The duress login shouldn't reveal that anything is happening, so they have no reason to suspect you're using such a feature at all. Thus there would be no reason to ask you to log in again, and even if they do, you can simply use the duress credentials a second time.


If they can monitor network connections, they can see the duress connections, too.


You don't need to make it take any network actions, but even if you wanted to do that you could just use TLS. It would easily blend in with all the other services that use TLS as part of their normal operation.



Won't be possible with ESNI, and regardless you could just use an inconspicuous domain name, for example by piggybacking on a common cloud service.


If the attack is in hot the data is unencrypted, so getting the login password will (usually) also give access to the unencrypted disk (already mounted)



The duress credentials are exactly how you avoid the "pipe wrench" scenario.
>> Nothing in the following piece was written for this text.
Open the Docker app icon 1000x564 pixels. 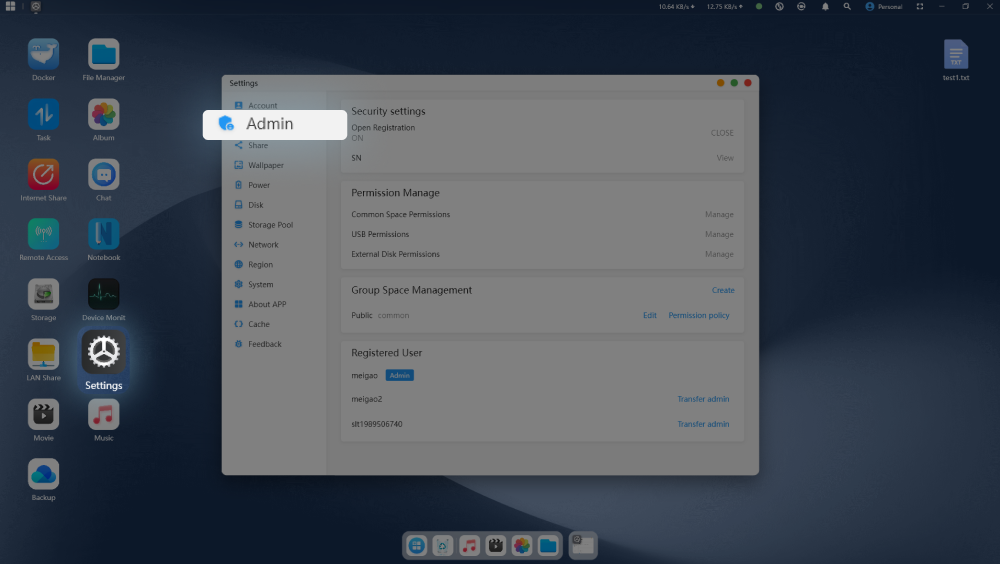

The point of the FDE in that case is simply to prevent them from looking on the disk without your supervision.


The duress credentials keep the pipe wrench from being useful.
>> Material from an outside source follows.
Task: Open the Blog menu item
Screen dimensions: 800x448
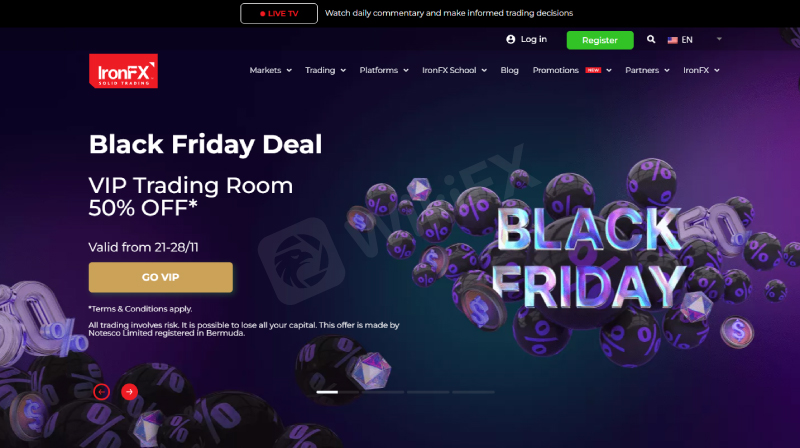Action: coord(509,70)
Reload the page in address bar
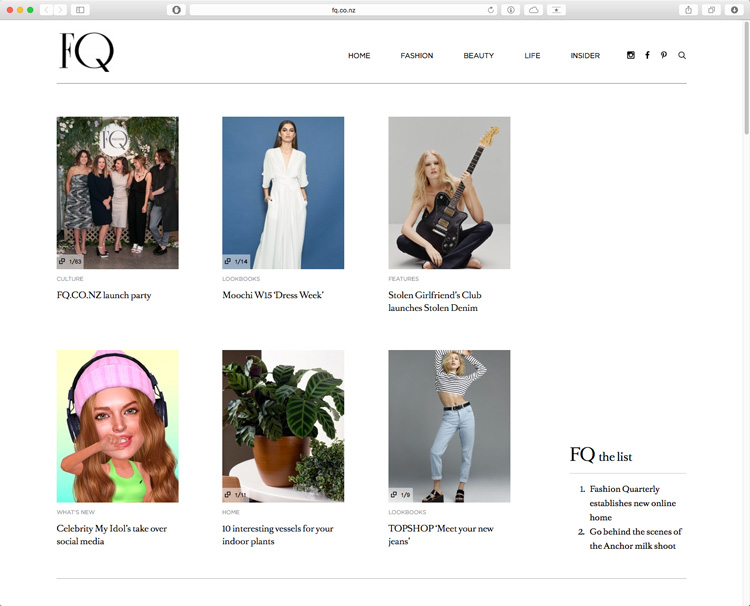 coord(490,10)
They don't keep it from being applied.


If the pipe wrench is getting applied regardless, that's a much different situation. In that case you could simply not comply at all.

The duress credentials are meant to create plausible deniability of non-compliance, by giving the appearance of a genuine login which just reveals nothing.


Revisiting:

Keep in mind that the duress credentials serve several purposes.

1. Give the appearance of compliance. It's possible that the investigator will be satisfied and abandon further search attempts. Wrench averted.

2. Provide the opportunity to perform a duress action, without the immediate appearance of doing so. This has a wide range of possibilities, including removing or disabling access to information, triggering warnings or notices to allies or supporters, revealing innocuous content, enabling a set of additional countermeasures (e.g., attacks from within the investigator's own space or network, or against the investigator's own tools, see Signal's response to Celebrite: https://signal.org/blog/cellebrite-vulnerabilities/). Note that a protocol which denies the investigation subject access to a device would prevent this. The presumption that a subject would provide an access password provides opportunity for defences.

Whether or not the pipe wrench (or any analogous or equivalent means of coercion) is applied is almost a moot point. With a duress password, you're largely assuming it will be. The objective isn't to prevent the wrench. It's to render it ineffective.

Or at least that's the way I read it.


Understood and agreed. This depends heavily on what the investigator expects to find. If the duress key removes information known to be present ... out comes the wrench.

Or you could just be dealing with someone who DGAF. This ultimately seems to be a chief characteristic of many situations in which strong crypto is proposed. It's the breakdown of civil liberties, rights, and rule of law which might be the true ur-problem here.